Meredith noticed motifs including crosses, leaves, and diamonds next to an inscription “wishing [the cup’s] owner a long life.” Such symbols had previously been labeled as decorative, but she saw something more. This chance observation blossomed into a glass treasure hunt—she found similar symbols on other diatreta dated between the fourth and sixth centuries, works that have intrigued scholars for centuries.

Read more: “The Strange Life of Glass

It was already known that artisans began with large chunks of thick glass, which they carved into two layers connected by intricate glass bridges. Now, Meredith’s detective work suggests that these glassworkers used the symbols found on these cups to form a visual language, findings reported in an April Journal of Glass Studies paper and a World Archaeology paper published last month.

“It is clear that such symbols were not merely ‘decorative’ but were instead meaningful and intentional in a way not previously recognized or appreciated,” she wrote in the Journal of Glass Studies paper.
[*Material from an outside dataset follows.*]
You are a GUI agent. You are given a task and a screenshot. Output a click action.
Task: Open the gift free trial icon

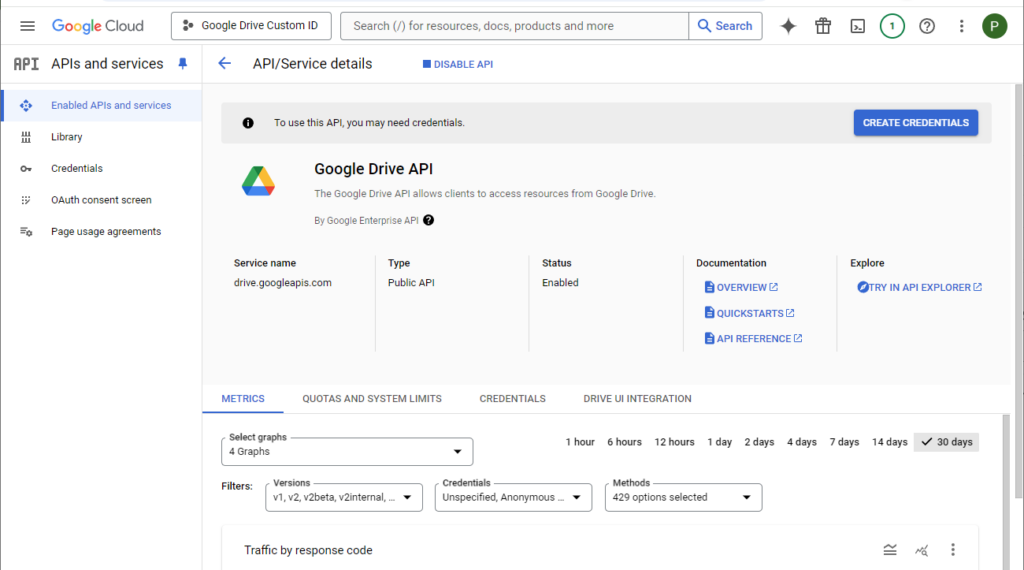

After inspecting unfinished fragments of diatreta, tool marks, and inscriptions, Meredith suggests that collectives of apprentices, polishers, and engravers collaborated on these magnificent pieces—painstaking projects that could take years to complete. These motifs may have referred to the regional workshops where the cups were made. “They were the ancient equivalent of a brand,” she said.

Meredith hopes that her work can spark further findings on diatreta production—and paint a more complex picture of ancient artisans. “There’s been a static picture of people who do the work,” Meredith said. “We presume we understand them because we focus on elites. But when the evidence is assembled, far more is known about these craftworkers than previously thought.”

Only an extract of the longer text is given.